Excerpted text:
Calls to python API without GIL causing crash

2 views
Skip to first unread message

Sam Partington

unread,
Mar 7, 2012, 6:44:17 AM3/7/12
to wxpyth...@googlegroups.com
Hello there,

For almost a month we've been trying to track down a GPF in our
application which was impossible to reproduce on demand, only
presented itself in release builds and when in py2XXX binary form, and
only on multi-core systems.

We have eventually tracked it down to this code in
http://svn.wxwidgets.org/svn/wx/wxPython/trunk/include/wx/wxPython/pytree.h

In particular :
void SetData(PyObject* obj) {
wxPyBlock_t blocked = wxPyBeginBlockThreads();
Py_DECREF(m_obj);
wxPyEndBlockThreads(blocked);
m_obj = obj;
Py_INCREF(obj);
}

Py_INCREF is being called without the GIL. The odd thing is that this
seems to be deliberate, in SetData for example the GIL is explicitly
released after the DECREF. The other Py_INCREF calls also don't
acquire the GIL.

We've added Begin/EndBlockThreads calls around the INCREF calls and
we've now been running our application for 3 days without a crash
(crashes would normally occur in a few hours).

As a result of this we are now reviewing the whole of wxPython for all
calls to Py_INCREF that are taking place without the GIL, and we'll
submit patches upstream at this point. We've already found several
places. After this we'll be reviewing all Python API calls in
wxPython. This will take a while obviously :-)

Does anyone know why this was done this way? Is there some reason why
it was thought that it was atomic? It is defined thus :

#define Py_INCREF(op) ( \
_Py_INC_REFTOTAL _Py_REF_DEBUG_COMMA \
((PyObject*)(op))->ob_refcnt++)


Which is most definitely not atomic.

Another thing that occurs to me whilst reviewing the code is that the
whole system in wxPython is dreadfully error prone. Our own extension
handles this by having all Python API calls in a single module rather
than littered over the code base.

After this experience we also intend to enforce correctness in our
extension by passing in a handle to something roughly equivalent to
your 'wxPyBlock_t' type. Would there be interest in having something
like this in wx? In Phoenix perhaps, though I've not yet looked at
the phoenix code at all.

Raw data:

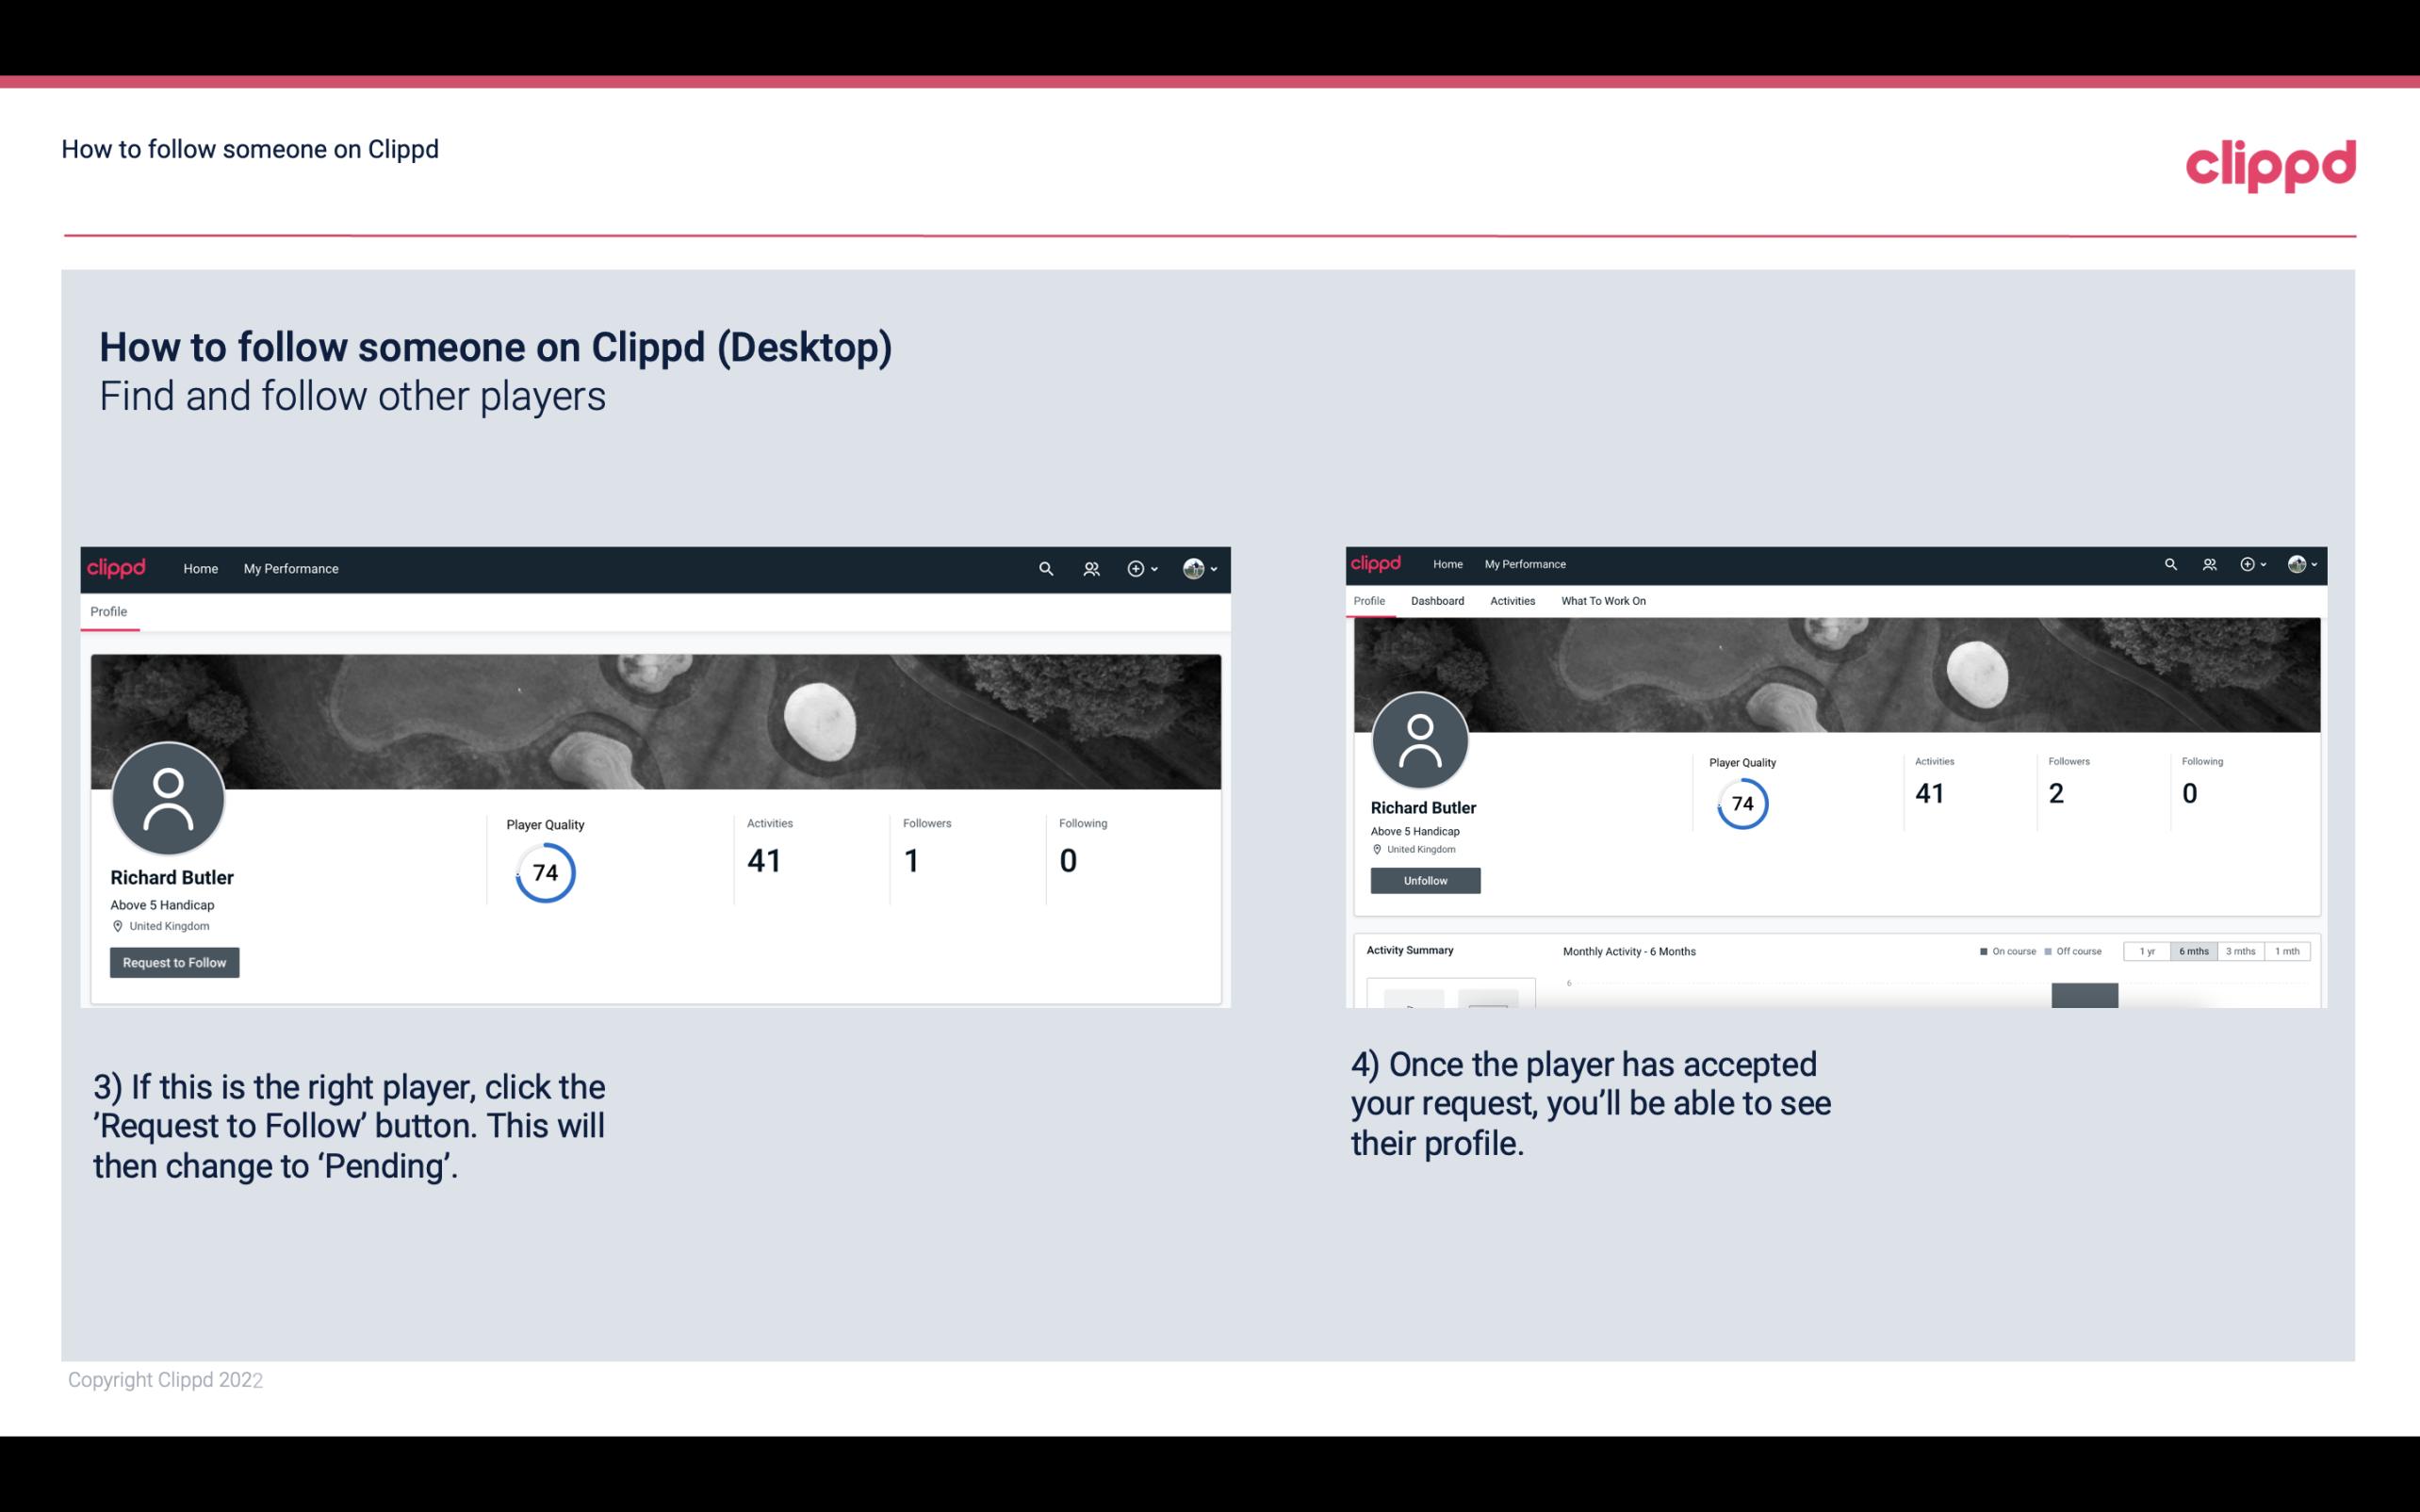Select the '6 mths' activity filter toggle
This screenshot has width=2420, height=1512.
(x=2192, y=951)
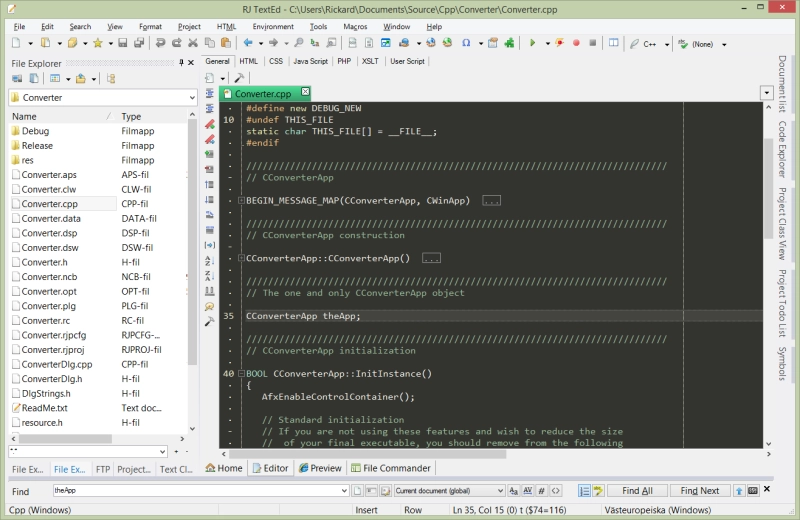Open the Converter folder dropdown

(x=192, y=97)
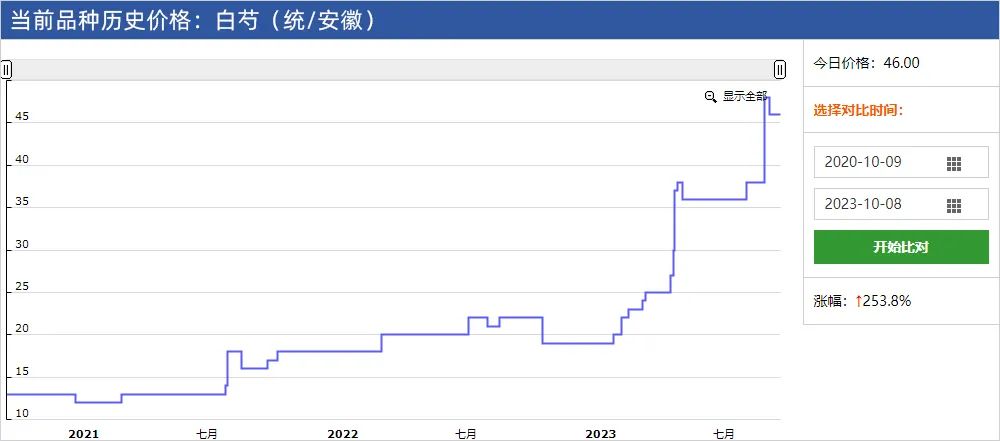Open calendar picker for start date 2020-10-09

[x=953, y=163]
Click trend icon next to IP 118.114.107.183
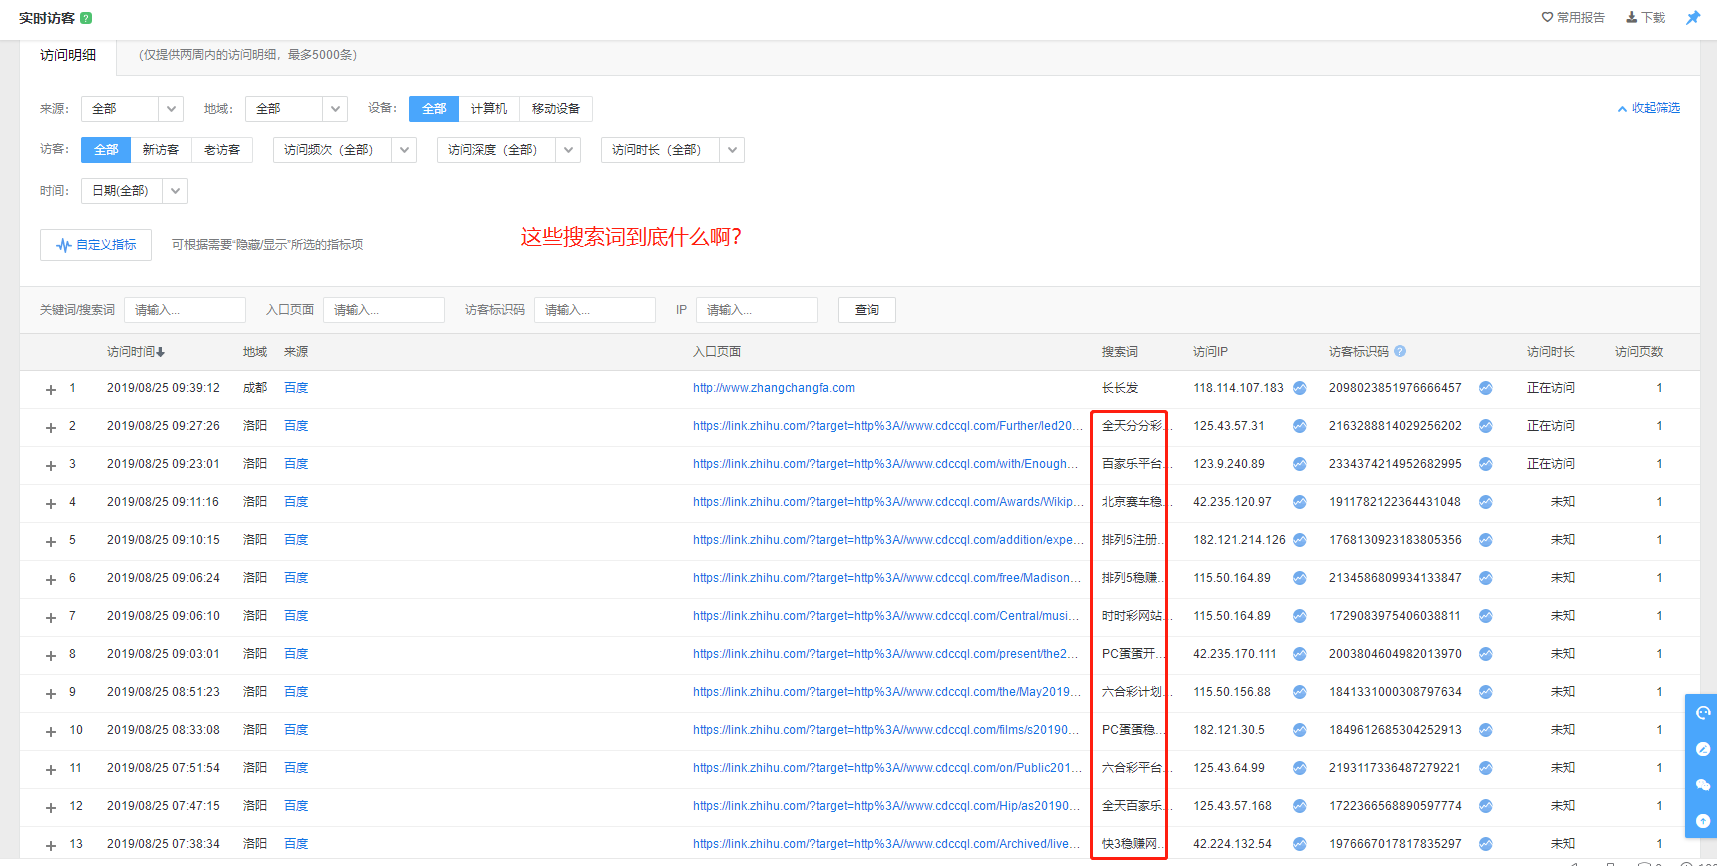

What the task asks: According to the forum post about Python API calls made without the GIL, how long had the application run without a crash after Begin/EndBlockThreads calls were added around the INCREF calls? The entries were taken from a different source than the forum post.

Output of the task: Three days.